The other door, into the sitting-room, was still open. She could see two feet in their neat, squarish, patent-leather shoes planted on the floor beyond. The leather was starting to crack a little, in the creases. There was Matthew.
He had heard her movements, and looked
up, smiling his anticipative satisfaction, rather ogreish in spite of his flat unreality. As though he licked his chops at her. The horrid part was that though he stared hungrily at Anna, he did not seem to see her at all, as an individual. She, personally, did not exist as far as he was concerned; he had reduced her to a sort of extension of himself. He missed her out completely. And now his blue eyes met hers with a gleam of complacent anticipation – self-congratulatory, it appeared – as if he prided himself on his rights over her. And he was going to exercise them, too. Oh yes, he meant to exact his husband’s pound of flesh. There was something a bit pasha-like in his attitude towards her. The age-old, man-to-woman tyrannous condescension. He began to approach her with his prancing gait. But she slammed the door in his face, shutting him out, and turned the key on him. Just as the door closed, she saw the death of his neat smile, and the ugly, spiteful look, mean and cunning and in some way almost imbecile, taking it’s place. She shuddered, and her heart beat quickly. But the goblin-brightness stayed on her face.
‘Let me in,’ said Matthew, trying the door.
‘No,’ said Anna.
‘Open the door,’ he said angrily. A nasty tone was coming into his voice.
She did not answer, but watched the door. He had got his shoulder against it and was pushing. She could hear the faint roar of his angry breath.
Suddenly he remembered the other door, and dashed round there. In a moment he was rattling the handle on that side.
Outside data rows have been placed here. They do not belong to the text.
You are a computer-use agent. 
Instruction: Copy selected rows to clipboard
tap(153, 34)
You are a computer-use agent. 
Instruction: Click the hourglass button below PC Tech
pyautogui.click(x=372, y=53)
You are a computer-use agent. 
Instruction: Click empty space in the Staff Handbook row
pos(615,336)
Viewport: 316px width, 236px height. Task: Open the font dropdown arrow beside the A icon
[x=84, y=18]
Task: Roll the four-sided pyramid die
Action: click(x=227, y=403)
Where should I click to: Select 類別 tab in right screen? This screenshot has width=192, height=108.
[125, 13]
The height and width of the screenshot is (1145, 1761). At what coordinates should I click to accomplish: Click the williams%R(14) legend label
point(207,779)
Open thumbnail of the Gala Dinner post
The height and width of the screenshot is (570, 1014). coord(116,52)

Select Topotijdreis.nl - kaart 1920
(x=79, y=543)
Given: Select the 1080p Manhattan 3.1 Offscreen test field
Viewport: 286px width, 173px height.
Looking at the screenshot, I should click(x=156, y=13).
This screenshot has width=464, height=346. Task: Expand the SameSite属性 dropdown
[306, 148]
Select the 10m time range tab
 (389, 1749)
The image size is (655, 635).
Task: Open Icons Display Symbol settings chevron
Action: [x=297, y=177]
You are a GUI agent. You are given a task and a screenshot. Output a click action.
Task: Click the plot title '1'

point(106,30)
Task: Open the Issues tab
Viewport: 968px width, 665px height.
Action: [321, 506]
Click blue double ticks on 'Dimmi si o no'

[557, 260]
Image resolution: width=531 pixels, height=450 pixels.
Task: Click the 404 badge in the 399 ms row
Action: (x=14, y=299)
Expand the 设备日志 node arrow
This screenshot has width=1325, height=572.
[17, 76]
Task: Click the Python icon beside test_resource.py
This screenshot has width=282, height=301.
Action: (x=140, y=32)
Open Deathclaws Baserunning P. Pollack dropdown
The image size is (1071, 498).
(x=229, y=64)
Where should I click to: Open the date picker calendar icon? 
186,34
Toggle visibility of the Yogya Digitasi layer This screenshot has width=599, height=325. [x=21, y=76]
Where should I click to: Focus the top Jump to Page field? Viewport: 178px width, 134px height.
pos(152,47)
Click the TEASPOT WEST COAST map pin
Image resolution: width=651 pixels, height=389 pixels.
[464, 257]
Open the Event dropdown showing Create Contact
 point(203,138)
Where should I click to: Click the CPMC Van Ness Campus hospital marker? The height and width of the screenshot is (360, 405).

Anna looked round with hard, bright, unnatural eyes. She did not seem to be herself at all, but some heartless creature, inflexible and malicious and rather diabolical. So cold; so sprightly. There was a devilish little cold sparkle on her face as she gathered up his belongings, darting about the room with rapid, flicking motions; collecting his things and bundling them out into the sitting-room; then turning the key again. Quick as thought, the room was clear of all trace of him.
‘Your things are outside the door,’ she called. ‘You must sleep in the little room.’